Food intake is clearly a complex process, further modulated by experience and environment. Much work has focused on the hypothalamus, particularly its arcuate nucleus, but Kanoski & Grill Reference Kanoski and Grill10 in an expert review of the role of the hippocampus demonstrate that it has a crucial integrative role in appetitive and ingestive behaviour. Through episodic meal-related memories and conditional associative learning between food stimuli and post-ingestive states, the hippocampus strongly supports cognitive and mnemonic processing in the prefrontal cortex. The hippocampus further integrates external (olfactory, visuospatial and gustatory) and internal (gastrointestinal interoceptive) cues, and has receptors for peripherally driven endocrine signals of physiological energy status that reduce (leptin and small-intestine secreted GLP-1) and increase (ghrelin) food intake. The neuroendocrine elements are considered to be potential therapies in obesity, with a particular current interest in ghrelin.

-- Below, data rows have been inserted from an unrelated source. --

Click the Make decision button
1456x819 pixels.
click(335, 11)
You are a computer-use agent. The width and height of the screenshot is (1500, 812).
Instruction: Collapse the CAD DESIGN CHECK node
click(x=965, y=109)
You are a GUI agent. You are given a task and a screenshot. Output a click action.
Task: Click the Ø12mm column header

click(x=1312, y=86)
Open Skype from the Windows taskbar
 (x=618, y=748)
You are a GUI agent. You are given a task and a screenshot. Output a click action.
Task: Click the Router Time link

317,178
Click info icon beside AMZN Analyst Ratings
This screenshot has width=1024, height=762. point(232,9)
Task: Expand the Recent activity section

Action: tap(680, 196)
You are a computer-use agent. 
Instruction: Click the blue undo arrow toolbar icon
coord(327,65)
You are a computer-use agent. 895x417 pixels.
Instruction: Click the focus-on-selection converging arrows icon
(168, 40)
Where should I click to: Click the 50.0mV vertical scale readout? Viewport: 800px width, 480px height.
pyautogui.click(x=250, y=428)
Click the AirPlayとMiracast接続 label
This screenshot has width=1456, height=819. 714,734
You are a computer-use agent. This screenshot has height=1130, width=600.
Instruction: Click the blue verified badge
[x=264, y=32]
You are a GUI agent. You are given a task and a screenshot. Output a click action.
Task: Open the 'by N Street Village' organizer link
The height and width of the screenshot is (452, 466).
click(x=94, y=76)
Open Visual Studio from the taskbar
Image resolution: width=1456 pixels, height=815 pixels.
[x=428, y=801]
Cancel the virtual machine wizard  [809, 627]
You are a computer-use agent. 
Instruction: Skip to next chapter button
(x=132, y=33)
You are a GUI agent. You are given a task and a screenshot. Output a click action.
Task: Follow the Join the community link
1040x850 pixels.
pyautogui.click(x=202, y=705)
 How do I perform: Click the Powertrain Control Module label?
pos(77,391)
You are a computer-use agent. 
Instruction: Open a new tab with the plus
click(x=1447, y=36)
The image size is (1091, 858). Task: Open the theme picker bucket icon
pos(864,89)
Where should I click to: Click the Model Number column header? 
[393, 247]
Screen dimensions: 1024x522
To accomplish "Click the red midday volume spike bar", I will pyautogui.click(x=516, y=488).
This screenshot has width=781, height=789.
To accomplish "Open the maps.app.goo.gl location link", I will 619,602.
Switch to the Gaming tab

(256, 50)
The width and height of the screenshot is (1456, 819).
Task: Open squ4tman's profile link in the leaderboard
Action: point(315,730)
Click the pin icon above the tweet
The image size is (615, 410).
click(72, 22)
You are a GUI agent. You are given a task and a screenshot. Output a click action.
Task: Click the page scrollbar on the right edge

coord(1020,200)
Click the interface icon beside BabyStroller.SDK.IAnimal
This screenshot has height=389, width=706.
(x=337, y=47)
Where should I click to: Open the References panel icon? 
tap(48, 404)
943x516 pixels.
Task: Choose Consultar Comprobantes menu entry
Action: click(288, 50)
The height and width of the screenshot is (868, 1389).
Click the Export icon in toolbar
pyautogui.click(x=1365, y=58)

Finally, Benjamin Franklin reckoned ‘Tell me and I forget. Teach me and I remember. Involve me and I learn’. It is the nature of the involvement during social interactions that Hackel et al Reference Hackel, Doll and Amodio11 suggest leads to the ability to learn both from immediate reward (i.e. instrumental learning) and by extrapolating from and inferentially using trait information from across social contexts. They cite the example of a colleague at work who offers their resources in abundance: through immediate reinforcement learning we learn they have high utility or value – they give you stuff when you ask for it. One might then infer a high-order property (i.e. traits we assign to that person) generalising to other contexts; for example, they might be expected to bring generous gifts or good wine to dinner parties. Such a higher order of inference learning has traditionally been less explored in reinforcement learning paradigms, though the authors note its importance in social decision making.

In their experiment, 31 participants played games involving four humans and four ‘slot machines’. In a ‘training phase’, certain humans or slot machines paid out more money during interactions, and feedback to the participant included the amount paid by the human (or slot machine) and an indication of the proportion of the total available; the former indicates the reward value of the person/slot machine and the latter their generosity traits. How was this generosity and reward weighted in subsequent decisions? Participants generally relied more on prior generosity (rather than reward) to make decisions in this second phase of the experiment, even when the reward/generosity trade-off was biased towards immediate reward in the training phase. Further, they demonstrated in the fMRI version of the task that the ventral striatum encoded the prediction error for generosity (i.e. trait information) independently of reward – the traditionally assumed role of the ventral striatum. So, people naturally demonstrate preference for generosity, a trait representation, that can dominate over immediate reward – perhaps an important invariant property of humans that health ministers might take heed of in future contract negotiations.